Over the course of her baking career, Dorie Greenspan has created more than 300 cookie recipes. Yet she has never written a book about them—until now. To merit her “three purple stars of approval,” every cookie had to be so special that it begged to be made again and again. Cookies for every taste and occasion are here. There are company treats like Portofignos, with chocolate dough and port-soaked figs, and lunch-box Blueberry Buttermilk Pie Bars. They Might Be Breakfast Cookies are packed with goodies—raisins, dried apples, dried cranberries, and oats— while Almond Crackle Cookies have just three ingredients. There are dozens of choices for the Christmas cookie swaps, including Little Rascals (German jam sandwich cookies with walnuts), Italian Saucissons (chocolate log cookies studded with dried fruit), and Snowy-Topped Brownie Drops. And who but America’s favorite baker could devise a cookie as intriguing as Pink-Peppercorn Thumbprints or as popular as the World Peace Cookie, with its 59 million Internet fans?
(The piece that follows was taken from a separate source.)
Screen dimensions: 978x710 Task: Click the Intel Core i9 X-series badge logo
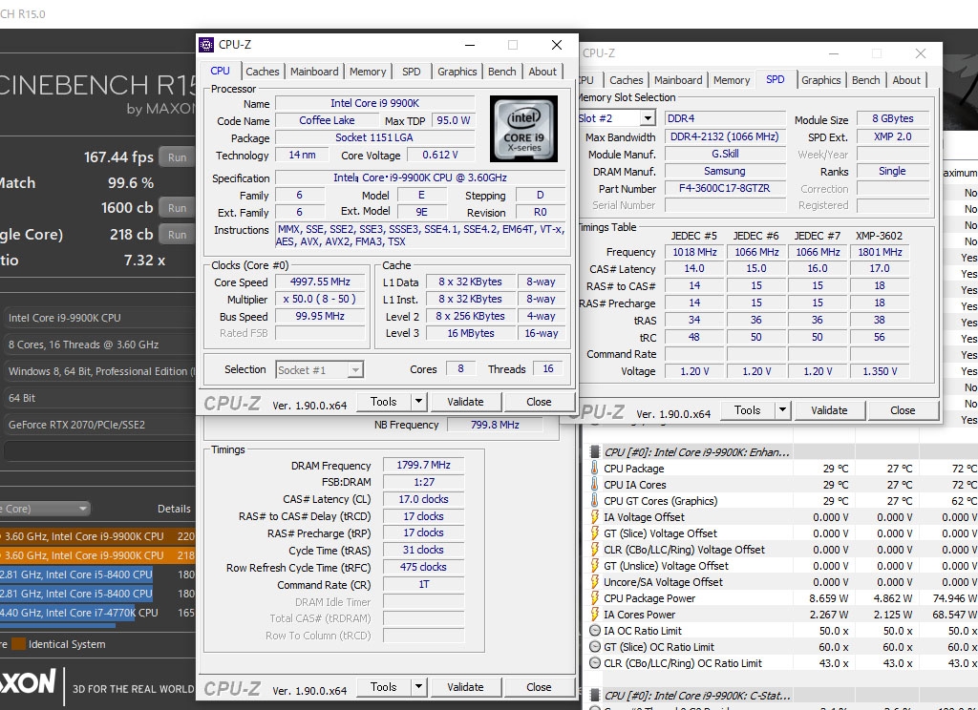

Greenspan, the IACP and James Beard award winning chef and New York Times bestselling cookbook author, admits in the introduction to her latest book that she has wanted to create an all-cookie cookbook since she wrote her first book in 1991. It may have taken Greenspan a while to finally give fans the gift of an all-cookie cookbook, but it was worth the wait, as it encompasses all of her influences over the years: the techniques and flavors learned at Julia Child's side, years working with Parisian patissier Pierre Herme, and recipes from the pop-up shop she and her son ran. Fans of Greenspan's other cookbooks will be pleased by the variety of recipes, including old favorites such as the World Peace Cookie. There are elaborate sandwich cookies, humble drop cookies, and revisions of chocolate chip cookies. A chapter devoted to savory cookies offers, among other unexpected treats, honey blue cheese madeleines and spicy togarashi meringues. Unexpected and magnificent-sounding creations such as a Thanksgiving bar, made with homemade cranberry jam and fresh raspberries sandwiched between a crust made from cocoa-walnut shortbread remind readers that Greenspan is, let's say it, the cookie savant of our time. Recipes in the book, as always the case with Greenspan's recipes, are thorough enough to allow an unsure baker to find success. Accomplished bakers will be challenged and inspired by the breadth of recipes and the many suggestions Greenspan offers throughout the book to modify recipes. This is a cookbook to read, bake, and eat your way through.